He was loud. Boy, was he loud. You could hear him from every corner of the theater. He was different. Quite possibly the most unique person I have ever met. He was about 6'6", glasses, piercings, scar art, tattoos - some good, some...choice, dreadlocks, Texan. Rocked the argyle and the bandana. He always had a bandana. And the wife beater, because the heaters in this place are always on. He's the only person I have ever known to successfully wear a sweater vest without looking like a major tool. He always said hello, even when it was obvious his day was going a lot worse than your's. Always.
He loved Macau. And when I say he loved Macau, I mean he loved us. He knew what the rest of us can be so quick to forget: these people get in your blood and stay there. He got into a spot of trouble here and had to leave us before he was ready; he knew he had messed up and he took the consequences like a man. But he was always around. Crazy suspension photos on Facebook, a like for your status or photo, a snarky comment. I thought he was invincible. He wasn't in Macau as long as some, but he left us with more memories and funny stories than most.

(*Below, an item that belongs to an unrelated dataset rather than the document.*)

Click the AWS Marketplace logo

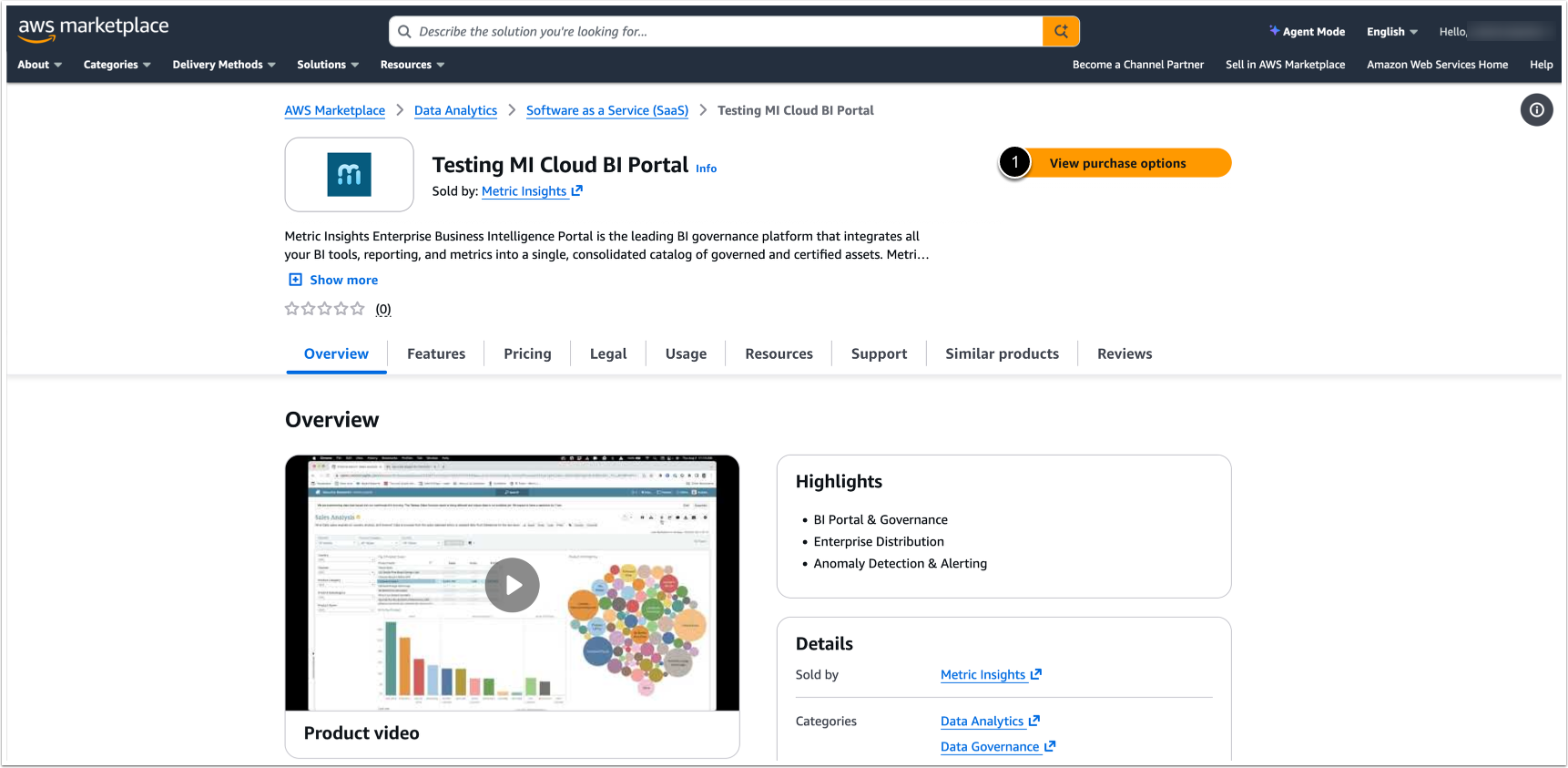[x=93, y=29]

And now he won't be around anymore.
Heart of gold, I swear.
The only Derek story I want to share is this: back in my first winter in Macau, we were leaving work as a group. I was wearing my pompom hat, braids, mittens with flaps on them, and my bright pink parka with my backpack. I'm sure I looked 12. We went tripping merrily through the casino on our way to the bar and the security guard stopped us. Derek was the only one who understood what this man was asking and said, "It's Ok. She's 18. She's with us." I could not have been more different than the rest of the group, and Derek made me feel right there that I was a part of something here in Macau.
Derek's love for Macau (re: us) was the subject of great debate Monday night after we learned of his passing and we finally realized, some of us, how lucky we are. I wish I could live in a bubble with some of the people I have met here for the rest of my life. I can't. Macau itself prevents that. But these people are my family. We live together, eat together, play together, and now we grieve together. Two years of my life with these people. In the trenches. Derek only had one year with us and he never forgot us. I hope I can do the same.
And if for some reason I go young, I want there to be no doubt: lift a corona for me at the pub (or a soda water with real lime - none of that lime cordial crap). Play Journey's Greatest Hits Live and as many 80s songs as you can think of. The good ones - hair bands, Queen, Springsteen, Whitney, etc,. I wish people would tell funny stories about me, laugh for me, cry for me - but not too many tears, because I would want to bring people together. Those of us left in Macau who knew Derek got together at the pub Monday night and lifted one up for him, told his stories, remembered the old days of Macau. It was nice, we don't really do that: just get the old crew together. That's the nature of our business: it's a revolving door for technicians. We like the new people, but sometimes you need someone who understands. We're never alone in this world. Not as long as there are people like Derek in it.
Godspeed Derek Hall Burford. You were a true original and your light in this world will be sorely missed.